Hinsehen und darüber reden
Ein Mensch bleibt ein Mensch – egal ob lebendig oder nicht. Ein starker Satz, wenn es um das Thema Tod geht. Trotzdem bleibt er ein Tabu. Kein Angehöriger will hören, was mit seinem Liebsten passiert, sobald das Herz aufhört zu schlagen. Was passiert, wenn Bestatter sich des Körpers eines Verstorbenen annehmen. Schon zu Lebzeiten schickt es sich in vielen Kreisen nicht einmal, von der eigenen Trauerfeier zu sprechen.

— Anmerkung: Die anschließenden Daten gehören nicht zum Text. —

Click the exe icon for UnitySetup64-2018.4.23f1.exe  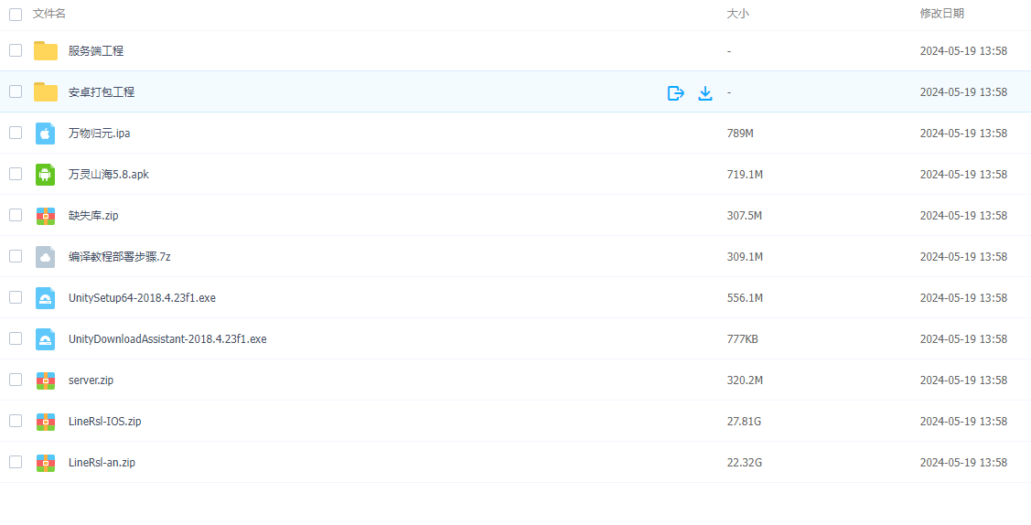click(46, 297)
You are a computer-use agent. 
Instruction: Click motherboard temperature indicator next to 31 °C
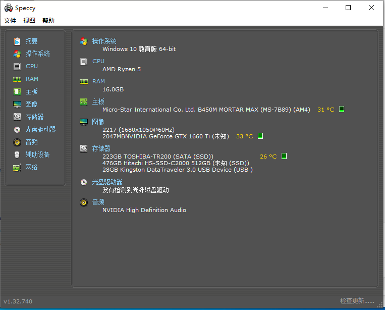[x=342, y=109]
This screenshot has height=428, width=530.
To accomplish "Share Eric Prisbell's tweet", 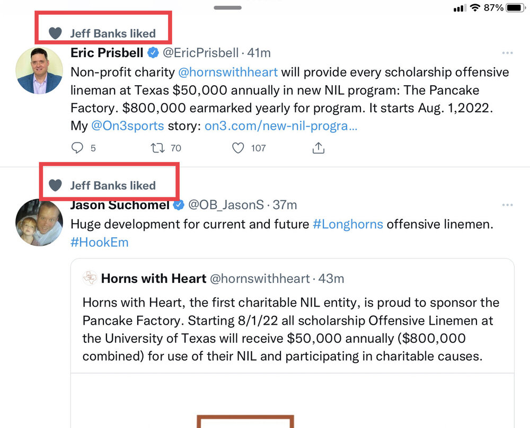I will [x=318, y=148].
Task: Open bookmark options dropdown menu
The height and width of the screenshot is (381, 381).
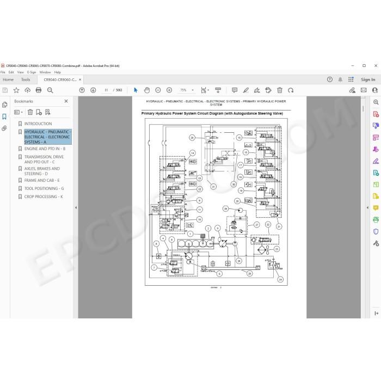Action: pyautogui.click(x=19, y=112)
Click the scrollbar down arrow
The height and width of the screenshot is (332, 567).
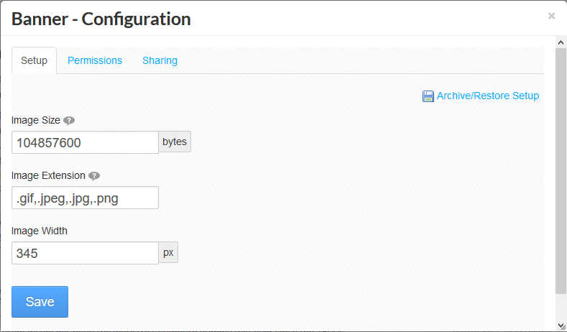561,326
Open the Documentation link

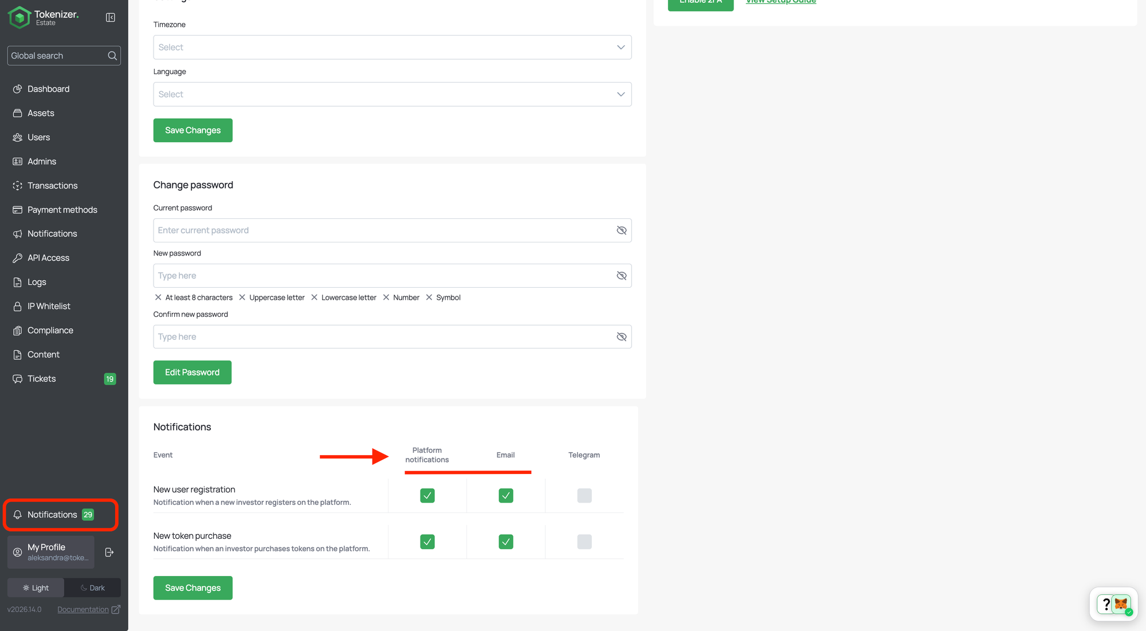(x=83, y=610)
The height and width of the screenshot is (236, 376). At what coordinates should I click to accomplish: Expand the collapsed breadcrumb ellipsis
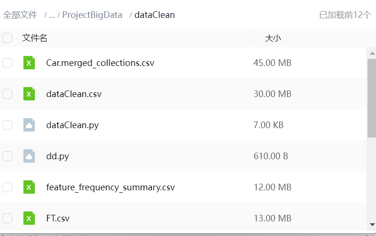pos(52,15)
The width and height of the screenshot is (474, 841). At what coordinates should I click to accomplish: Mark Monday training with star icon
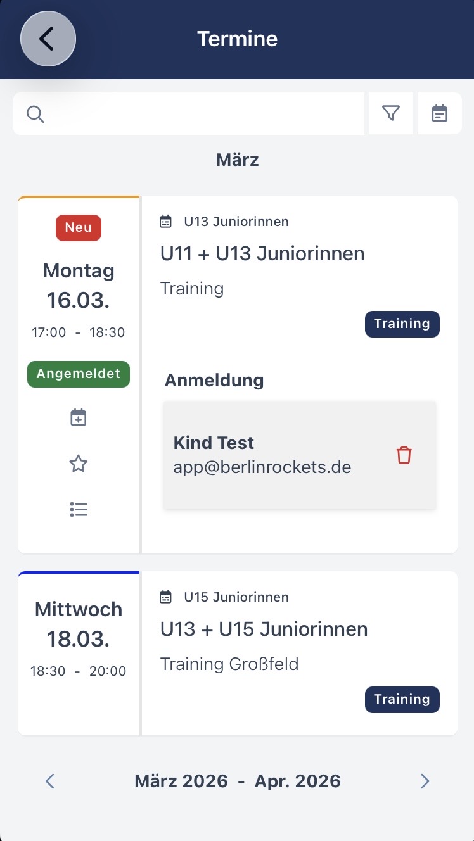78,464
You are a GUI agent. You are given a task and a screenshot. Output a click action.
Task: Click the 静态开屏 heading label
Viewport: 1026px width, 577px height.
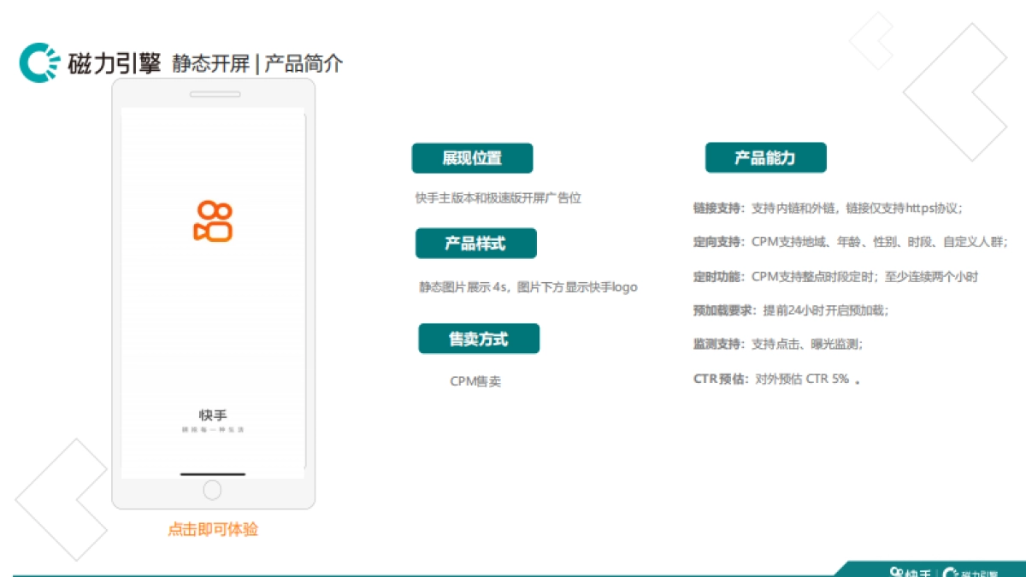209,63
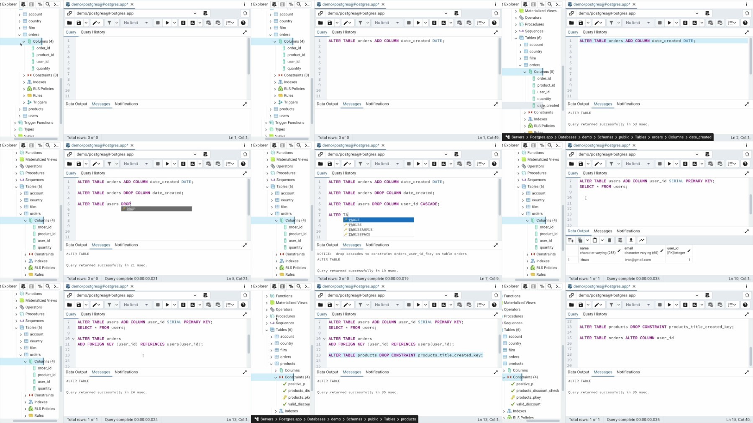753x423 pixels.
Task: Choose TABLESAMPLE from the autocomplete list
Action: pos(360,230)

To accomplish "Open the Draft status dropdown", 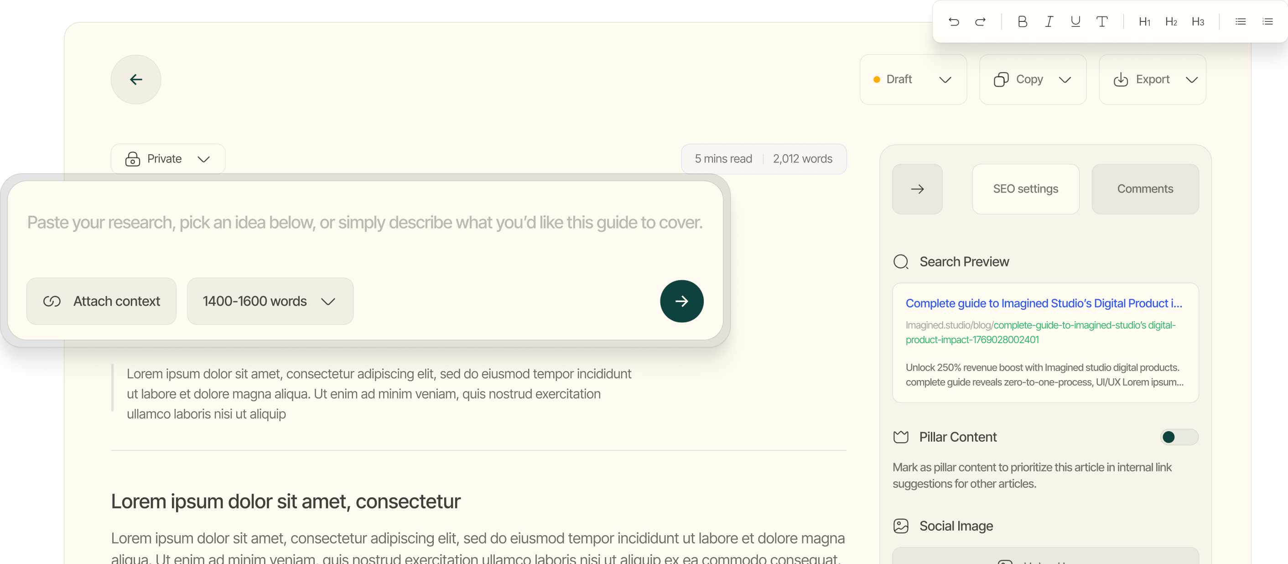I will [x=913, y=79].
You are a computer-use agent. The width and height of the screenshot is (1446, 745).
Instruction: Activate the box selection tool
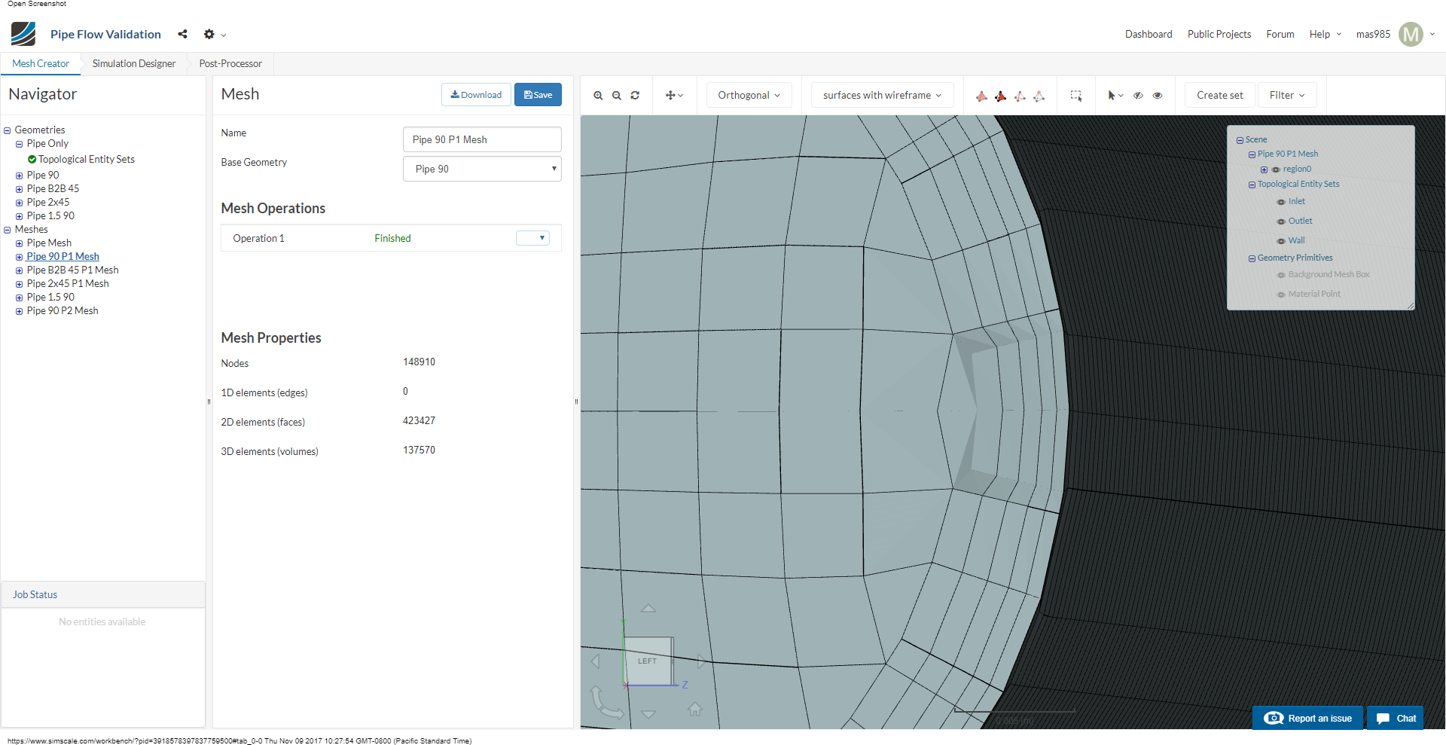[x=1076, y=96]
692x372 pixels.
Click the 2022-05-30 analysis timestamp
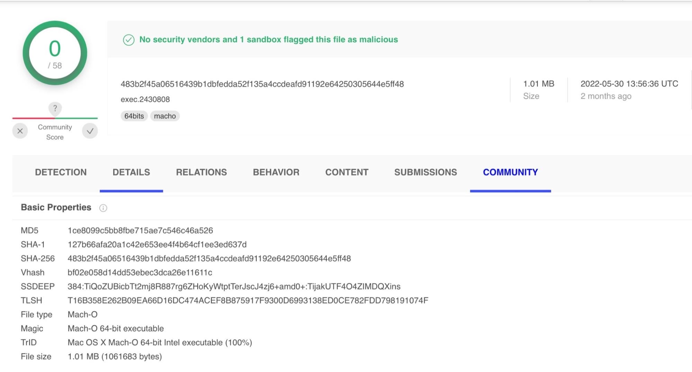click(x=629, y=84)
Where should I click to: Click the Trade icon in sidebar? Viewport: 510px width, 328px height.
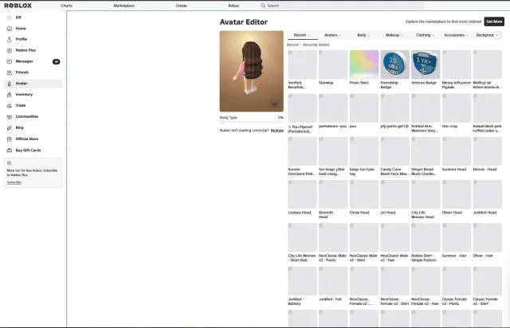coord(10,106)
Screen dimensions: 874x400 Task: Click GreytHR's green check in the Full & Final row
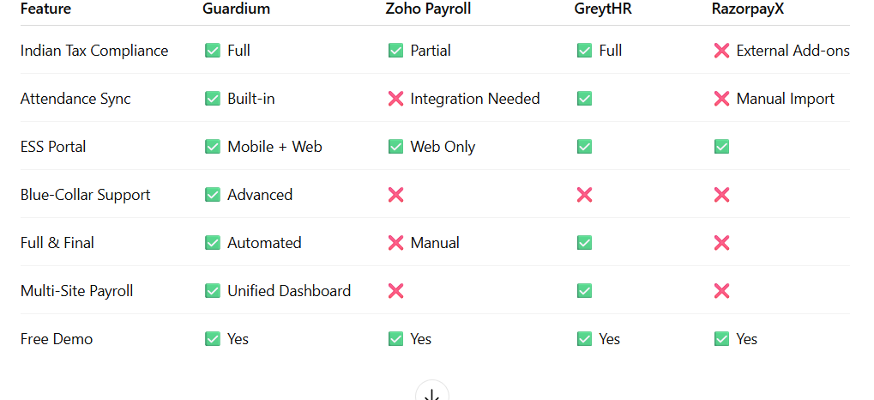584,243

Wie kommt es, dass die Auseinandersetzung mit einem natürlichen Prozess des Lebens so zurückgewiesen wird? Es gab Zeiten, da wurde die Leiche im Haus aufgebahrt, damit Familie und Freunde in Ruhe Abschied nehmen können. Das Ritual ist nicht mehr Teil unserer Kultur, gilt als nicht mehr zeitgemäß. Ob das gut ist oder nicht, darüber lässt sich streiten. Auch heute verzichten viele Menschen auf eine offene Aufbahrung. Viele sehen den Körper am Ende nur noch als Hülle. Die Seele ist verschwunden, der Mensch nicht mehr derselbe. Aber ist nicht genau diese Hülle ein Teil des Ganzen? Der Blick auf den befremdlichen Zustand mag erschreckend sein. Die direkte Konfrontation mit dem Tod tut weh. Außerdem lässt sich der Tod nicht verdrängen, wenn der Leichnam vor einem liegt. Doch die Basis, um den Abschied eines Menschen zu begreifen, ist die Akzeptanz, dass er gegangen ist. Möglicherweise ist es leichter zu akzeptieren, wenn der Blick auf den toten Angehörigen frei liegt, ohne den Deckel des Sarges. Die Vorstellung, dass ein Mann eine Nacht lang an der Seite seiner toten Frau sitzt, mag für einige verrückt klingen. Aber jemand, der sich so intensiv damit auseinandersetzt, dass der Partner gegangen ist, kann am Ende vielleicht einfach besser verstehen. Verstehen, dass hinter der Kälte immer noch der Liebste steckt, er jedoch für immer von dieser Welt gegangen ist.